## EXERCISE DETAILS:
Give the data below again, word for word.
---------- THE RECORDS ----------
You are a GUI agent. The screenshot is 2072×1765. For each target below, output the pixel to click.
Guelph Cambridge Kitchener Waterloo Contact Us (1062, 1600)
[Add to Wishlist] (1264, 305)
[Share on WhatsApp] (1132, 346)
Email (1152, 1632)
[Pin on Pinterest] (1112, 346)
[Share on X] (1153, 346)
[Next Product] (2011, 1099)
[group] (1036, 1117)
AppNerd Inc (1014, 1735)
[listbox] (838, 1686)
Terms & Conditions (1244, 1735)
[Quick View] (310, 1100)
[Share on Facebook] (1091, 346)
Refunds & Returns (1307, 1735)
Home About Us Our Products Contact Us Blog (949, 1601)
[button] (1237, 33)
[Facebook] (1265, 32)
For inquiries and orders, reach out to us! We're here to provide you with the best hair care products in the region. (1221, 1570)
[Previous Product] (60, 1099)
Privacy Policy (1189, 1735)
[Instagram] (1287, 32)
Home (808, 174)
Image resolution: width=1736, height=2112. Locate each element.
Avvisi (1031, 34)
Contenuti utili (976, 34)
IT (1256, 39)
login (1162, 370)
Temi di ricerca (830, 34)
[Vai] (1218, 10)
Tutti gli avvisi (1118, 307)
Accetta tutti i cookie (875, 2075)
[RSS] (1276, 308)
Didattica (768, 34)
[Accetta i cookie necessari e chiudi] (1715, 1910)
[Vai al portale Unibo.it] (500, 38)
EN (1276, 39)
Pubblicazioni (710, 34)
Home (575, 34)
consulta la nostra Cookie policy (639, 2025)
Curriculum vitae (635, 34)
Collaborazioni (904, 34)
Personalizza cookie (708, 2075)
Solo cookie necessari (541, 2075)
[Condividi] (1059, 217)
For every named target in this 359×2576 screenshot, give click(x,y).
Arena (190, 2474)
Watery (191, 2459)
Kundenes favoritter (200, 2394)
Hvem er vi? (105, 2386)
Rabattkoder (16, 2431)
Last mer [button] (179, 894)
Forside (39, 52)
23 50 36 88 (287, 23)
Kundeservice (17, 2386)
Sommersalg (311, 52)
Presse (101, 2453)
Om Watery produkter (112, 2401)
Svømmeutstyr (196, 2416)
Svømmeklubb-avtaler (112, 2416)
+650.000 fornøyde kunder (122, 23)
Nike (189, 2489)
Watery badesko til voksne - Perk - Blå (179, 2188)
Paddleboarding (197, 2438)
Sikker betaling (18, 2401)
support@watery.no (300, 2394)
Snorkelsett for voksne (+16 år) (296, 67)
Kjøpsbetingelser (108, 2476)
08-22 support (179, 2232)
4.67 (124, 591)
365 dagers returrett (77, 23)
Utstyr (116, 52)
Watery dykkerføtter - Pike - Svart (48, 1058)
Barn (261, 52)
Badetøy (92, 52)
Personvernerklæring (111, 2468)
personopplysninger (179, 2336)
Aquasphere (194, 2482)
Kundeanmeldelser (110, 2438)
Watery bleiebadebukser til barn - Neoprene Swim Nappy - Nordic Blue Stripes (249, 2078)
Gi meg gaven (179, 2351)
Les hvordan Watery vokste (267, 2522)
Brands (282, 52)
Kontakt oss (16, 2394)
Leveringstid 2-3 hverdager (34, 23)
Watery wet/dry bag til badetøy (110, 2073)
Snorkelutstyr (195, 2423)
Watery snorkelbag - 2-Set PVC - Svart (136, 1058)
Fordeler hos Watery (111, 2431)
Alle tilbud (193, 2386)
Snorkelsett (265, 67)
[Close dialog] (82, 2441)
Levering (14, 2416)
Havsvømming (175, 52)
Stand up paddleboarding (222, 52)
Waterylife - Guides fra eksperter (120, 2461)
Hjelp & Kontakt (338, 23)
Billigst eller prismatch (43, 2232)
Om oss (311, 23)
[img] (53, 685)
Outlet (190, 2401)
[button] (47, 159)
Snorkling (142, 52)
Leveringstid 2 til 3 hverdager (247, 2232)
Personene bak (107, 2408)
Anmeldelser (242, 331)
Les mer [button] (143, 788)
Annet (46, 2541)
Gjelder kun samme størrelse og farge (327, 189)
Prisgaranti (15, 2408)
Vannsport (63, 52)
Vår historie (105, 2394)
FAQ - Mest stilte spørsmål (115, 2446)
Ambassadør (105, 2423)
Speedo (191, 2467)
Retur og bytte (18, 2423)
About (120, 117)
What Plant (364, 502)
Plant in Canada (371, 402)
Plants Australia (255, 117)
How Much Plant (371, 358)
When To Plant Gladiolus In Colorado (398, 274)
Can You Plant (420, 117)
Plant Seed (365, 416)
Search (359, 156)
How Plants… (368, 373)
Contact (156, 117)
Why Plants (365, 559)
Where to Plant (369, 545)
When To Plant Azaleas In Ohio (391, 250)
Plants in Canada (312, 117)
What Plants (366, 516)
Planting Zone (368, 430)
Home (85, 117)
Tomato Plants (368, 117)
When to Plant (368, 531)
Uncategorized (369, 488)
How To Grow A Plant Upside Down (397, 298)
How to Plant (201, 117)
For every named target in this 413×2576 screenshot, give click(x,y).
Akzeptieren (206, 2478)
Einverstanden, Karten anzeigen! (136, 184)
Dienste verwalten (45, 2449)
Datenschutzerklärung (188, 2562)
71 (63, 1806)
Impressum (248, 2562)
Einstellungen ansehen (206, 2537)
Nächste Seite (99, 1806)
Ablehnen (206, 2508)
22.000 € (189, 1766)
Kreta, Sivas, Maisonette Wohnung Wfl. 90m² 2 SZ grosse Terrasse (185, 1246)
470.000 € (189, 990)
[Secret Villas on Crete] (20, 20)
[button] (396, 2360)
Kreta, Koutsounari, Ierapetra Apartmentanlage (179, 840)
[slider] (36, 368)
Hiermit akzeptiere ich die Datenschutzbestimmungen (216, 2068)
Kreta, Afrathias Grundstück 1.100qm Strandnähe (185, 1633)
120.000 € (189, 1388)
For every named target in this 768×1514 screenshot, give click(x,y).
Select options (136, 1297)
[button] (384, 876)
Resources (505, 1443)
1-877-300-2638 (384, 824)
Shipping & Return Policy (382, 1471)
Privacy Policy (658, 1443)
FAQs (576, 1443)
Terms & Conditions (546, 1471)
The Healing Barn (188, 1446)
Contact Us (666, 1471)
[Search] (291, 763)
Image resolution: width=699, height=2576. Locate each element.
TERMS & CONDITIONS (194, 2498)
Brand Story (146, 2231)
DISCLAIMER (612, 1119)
----------
## RESULT OF THE TASK:
You are a GUI agent. The screenshot is 2072×1765. For each target below, output the pixel to click.
Guelph Cambridge Kitchener Waterloo Contact Us (1062, 1600)
[Add to Wishlist] (1264, 305)
[Share on WhatsApp] (1132, 346)
Email (1152, 1632)
[Pin on Pinterest] (1112, 346)
[Share on X] (1153, 346)
[Next Product] (2011, 1099)
[group] (1036, 1117)
AppNerd Inc (1014, 1735)
[listbox] (838, 1686)
Terms & Conditions (1244, 1735)
[Quick View] (310, 1100)
[Share on Facebook] (1091, 346)
Refunds & Returns (1307, 1735)
Home About Us Our Products Contact Us Blog (949, 1601)
[button] (1237, 33)
[Facebook] (1265, 32)
For inquiries and orders, reach out to us! We're here to provide you with the best hair care products in the region. (1221, 1570)
[Previous Product] (60, 1099)
Privacy Policy (1189, 1735)
[Instagram] (1287, 32)
Home (808, 174)
Image resolution: width=1736, height=2112. Locate each element.
Avvisi (1031, 34)
Contenuti utili (976, 34)
IT (1256, 39)
login (1162, 370)
Temi di ricerca (830, 34)
[Vai] (1218, 10)
Tutti gli avvisi (1118, 307)
Accetta tutti i cookie (875, 2075)
[RSS] (1276, 308)
Didattica (768, 34)
[Accetta i cookie necessari e chiudi] (1715, 1910)
[Vai al portale Unibo.it] (500, 38)
EN (1276, 39)
Pubblicazioni (710, 34)
Home (575, 34)
consulta la nostra Cookie policy (639, 2025)
Curriculum vitae (635, 34)
Collaborazioni (904, 34)
Personalizza cookie (708, 2075)
Solo cookie necessari (541, 2075)
[Condividi] (1059, 217)
For every named target in this 359×2576 screenshot, give click(x,y).
Arena (190, 2474)
Watery (191, 2459)
Kundenes favoritter (200, 2394)
Hvem er vi? (105, 2386)
Rabattkoder (16, 2431)
Last mer [button] (179, 894)
Forside (39, 52)
23 50 36 88 (287, 23)
Kundeservice (17, 2386)
Sommersalg (311, 52)
Presse (101, 2453)
Om Watery produkter (112, 2401)
Svømmeutstyr (196, 2416)
Svømmeklubb-avtaler (112, 2416)
+650.000 fornøyde kunder (122, 23)
Nike (189, 2489)
Watery badesko til voksne - Perk - Blå (179, 2188)
Paddleboarding (197, 2438)
Sikker betaling (18, 2401)
support@watery.no (300, 2394)
Snorkelsett for voksne (+16 år) (296, 67)
Kjøpsbetingelser (108, 2476)
08-22 support (179, 2232)
4.67 (124, 591)
365 dagers returrett (77, 23)
Utstyr (116, 52)
Watery dykkerføtter - Pike - Svart (48, 1058)
Barn (261, 52)
Badetøy (92, 52)
Personvernerklæring (111, 2468)
personopplysninger (179, 2336)
Aquasphere (194, 2482)
Kundeanmeldelser (110, 2438)
Watery bleiebadebukser til barn - Neoprene Swim Nappy - Nordic Blue Stripes (249, 2078)
Gi meg gaven (179, 2351)
Les hvordan Watery vokste (267, 2522)
Brands (282, 52)
Kontakt oss (16, 2394)
Leveringstid 2-3 hverdager (34, 23)
Watery wet/dry bag til badetøy (110, 2073)
Snorkelutstyr (195, 2423)
Watery snorkelbag - 2-Set PVC - Svart (136, 1058)
Fordeler hos Watery (111, 2431)
Alle tilbud (193, 2386)
Snorkelsett (265, 67)
[Close dialog] (82, 2441)
Levering (14, 2416)
Havsvømming (175, 52)
Stand up paddleboarding (222, 52)
Waterylife - Guides fra eksperter (120, 2461)
Hjelp & Kontakt (338, 23)
Billigst eller prismatch (43, 2232)
Om oss (311, 23)
[img] (53, 685)
Outlet (190, 2401)
[button] (47, 159)
Snorkling (142, 52)
Leveringstid 2 til 3 hverdager (247, 2232)
Personene bak (107, 2408)
Anmeldelser (242, 331)
Les mer [button] (143, 788)
Annet (46, 2541)
Gjelder kun samme størrelse og farge (327, 189)
Prisgaranti (15, 2408)
Vannsport (63, 52)
Vår historie (105, 2394)
FAQ - Mest stilte spørsmål (115, 2446)
Ambassadør (105, 2423)
Speedo (191, 2467)
Retur og bytte (18, 2423)
About (120, 117)
What Plant (364, 502)
Plant in Canada (371, 402)
Plants Australia (255, 117)
How Much Plant (371, 358)
When To Plant Gladiolus In Colorado (398, 274)
Can You Plant (420, 117)
Plant Seed (365, 416)
Search (359, 156)
How Plants… (368, 373)
Contact (156, 117)
Why Plants (365, 559)
Where to Plant (369, 545)
When To Plant Azaleas In Ohio (391, 250)
Plants in Canada (312, 117)
What Plants (366, 516)
Planting Zone (368, 430)
Home (85, 117)
Tomato Plants (368, 117)
When to Plant (368, 531)
Uncategorized (369, 488)
How To Grow A Plant Upside Down (397, 298)
How to Plant (201, 117)
For every named target in this 413×2576 screenshot, give click(x,y).
Akzeptieren (206, 2478)
Einverstanden, Karten anzeigen! (136, 184)
Dienste verwalten (45, 2449)
Datenschutzerklärung (188, 2562)
71 (63, 1806)
Impressum (248, 2562)
Einstellungen ansehen (206, 2537)
Nächste Seite (99, 1806)
Ablehnen (206, 2508)
22.000 € (189, 1766)
Kreta, Sivas, Maisonette Wohnung Wfl. 90m² 2 SZ grosse Terrasse (185, 1246)
470.000 € (189, 990)
[Secret Villas on Crete] (20, 20)
[button] (396, 2360)
Kreta, Koutsounari, Ierapetra Apartmentanlage (179, 840)
[slider] (36, 368)
Hiermit akzeptiere ich die Datenschutzbestimmungen (216, 2068)
Kreta, Afrathias Grundstück 1.100qm Strandnähe (185, 1633)
120.000 € (189, 1388)
For every named target in this 768×1514 screenshot, give click(x,y).
Select options (136, 1297)
[button] (384, 876)
Resources (505, 1443)
1-877-300-2638 (384, 824)
Shipping & Return Policy (382, 1471)
Privacy Policy (658, 1443)
FAQs (576, 1443)
Terms & Conditions (546, 1471)
The Healing Barn (188, 1446)
Contact Us (666, 1471)
[Search] (291, 763)
Image resolution: width=699, height=2576. Locate each element.
TERMS & CONDITIONS (194, 2498)
Brand Story (146, 2231)
DISCLAIMER (612, 1119)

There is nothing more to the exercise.